[[ DATA IN THIS EXERCISE, beginning ]]

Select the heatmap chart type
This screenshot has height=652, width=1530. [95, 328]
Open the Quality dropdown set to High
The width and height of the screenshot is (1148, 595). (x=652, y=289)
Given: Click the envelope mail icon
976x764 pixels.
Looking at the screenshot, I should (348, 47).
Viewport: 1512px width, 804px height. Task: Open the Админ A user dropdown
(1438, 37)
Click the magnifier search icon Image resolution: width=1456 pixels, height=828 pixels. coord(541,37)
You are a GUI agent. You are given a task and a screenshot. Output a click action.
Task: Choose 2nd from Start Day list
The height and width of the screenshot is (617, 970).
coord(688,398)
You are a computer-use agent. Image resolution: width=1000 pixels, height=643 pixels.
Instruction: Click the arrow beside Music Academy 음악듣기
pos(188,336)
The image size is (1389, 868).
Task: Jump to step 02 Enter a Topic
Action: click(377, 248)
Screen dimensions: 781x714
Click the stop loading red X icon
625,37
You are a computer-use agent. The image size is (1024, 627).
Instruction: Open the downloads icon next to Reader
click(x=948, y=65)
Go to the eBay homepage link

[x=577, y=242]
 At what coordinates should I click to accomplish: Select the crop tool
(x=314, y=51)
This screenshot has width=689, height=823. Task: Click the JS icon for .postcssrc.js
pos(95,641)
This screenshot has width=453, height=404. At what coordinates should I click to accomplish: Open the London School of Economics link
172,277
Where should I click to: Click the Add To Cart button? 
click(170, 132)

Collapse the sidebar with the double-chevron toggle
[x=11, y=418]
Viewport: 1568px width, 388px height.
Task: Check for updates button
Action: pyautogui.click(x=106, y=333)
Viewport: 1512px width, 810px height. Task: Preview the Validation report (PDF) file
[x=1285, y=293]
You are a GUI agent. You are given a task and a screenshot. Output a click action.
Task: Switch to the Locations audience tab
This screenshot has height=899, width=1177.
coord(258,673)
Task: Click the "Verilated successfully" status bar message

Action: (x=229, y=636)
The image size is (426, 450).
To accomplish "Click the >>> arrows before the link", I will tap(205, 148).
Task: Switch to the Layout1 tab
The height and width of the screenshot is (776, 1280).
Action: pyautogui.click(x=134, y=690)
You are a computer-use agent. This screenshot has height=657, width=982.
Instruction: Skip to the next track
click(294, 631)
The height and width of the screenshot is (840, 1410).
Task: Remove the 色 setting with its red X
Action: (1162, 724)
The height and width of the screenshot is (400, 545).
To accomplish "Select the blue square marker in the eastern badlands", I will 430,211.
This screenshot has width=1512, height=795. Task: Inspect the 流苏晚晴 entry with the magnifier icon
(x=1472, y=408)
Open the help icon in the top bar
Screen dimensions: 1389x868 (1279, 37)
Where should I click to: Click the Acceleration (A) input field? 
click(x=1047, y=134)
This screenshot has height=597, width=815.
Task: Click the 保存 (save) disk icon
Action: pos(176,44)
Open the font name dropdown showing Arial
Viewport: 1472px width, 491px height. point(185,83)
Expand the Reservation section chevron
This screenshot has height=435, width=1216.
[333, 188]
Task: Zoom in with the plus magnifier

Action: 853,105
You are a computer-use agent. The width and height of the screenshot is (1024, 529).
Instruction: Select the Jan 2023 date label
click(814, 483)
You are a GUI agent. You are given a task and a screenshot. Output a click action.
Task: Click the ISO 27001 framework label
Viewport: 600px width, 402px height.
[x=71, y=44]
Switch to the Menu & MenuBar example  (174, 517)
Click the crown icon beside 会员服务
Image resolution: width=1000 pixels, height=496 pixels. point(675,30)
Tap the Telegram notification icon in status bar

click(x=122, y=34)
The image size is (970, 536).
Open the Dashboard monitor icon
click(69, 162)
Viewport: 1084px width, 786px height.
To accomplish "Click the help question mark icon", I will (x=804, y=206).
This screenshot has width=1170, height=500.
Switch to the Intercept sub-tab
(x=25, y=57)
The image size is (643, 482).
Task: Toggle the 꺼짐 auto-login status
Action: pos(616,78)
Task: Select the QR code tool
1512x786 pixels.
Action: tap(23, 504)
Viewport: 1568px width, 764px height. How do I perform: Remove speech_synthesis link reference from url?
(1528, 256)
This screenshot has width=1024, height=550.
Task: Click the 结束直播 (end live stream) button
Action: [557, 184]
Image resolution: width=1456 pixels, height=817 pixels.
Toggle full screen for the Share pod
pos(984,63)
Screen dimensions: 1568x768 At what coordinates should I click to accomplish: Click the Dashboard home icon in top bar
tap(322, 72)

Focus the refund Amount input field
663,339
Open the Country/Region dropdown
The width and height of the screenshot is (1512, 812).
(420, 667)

[[ DATA IN THIS EXERCISE, end ]]

Repeat exactly the lines above, starting with the first line of the records and finishing with the line holding "You are a computer-use agent. Image". Add no other line.

ANSWER BOX:
Select the heatmap chart type
This screenshot has height=652, width=1530. [95, 328]
Open the Quality dropdown set to High
The width and height of the screenshot is (1148, 595). (x=652, y=289)
Given: Click the envelope mail icon
976x764 pixels.
Looking at the screenshot, I should (348, 47).
Viewport: 1512px width, 804px height. Task: Open the Админ A user dropdown
(1438, 37)
Click the magnifier search icon Image resolution: width=1456 pixels, height=828 pixels. coord(541,37)
You are a GUI agent. You are given a task and a screenshot. Output a click action.
Task: Choose 2nd from Start Day list
The height and width of the screenshot is (617, 970).
coord(688,398)
You are a computer-use agent. Image resolution: width=1000 pixels, height=643 pixels.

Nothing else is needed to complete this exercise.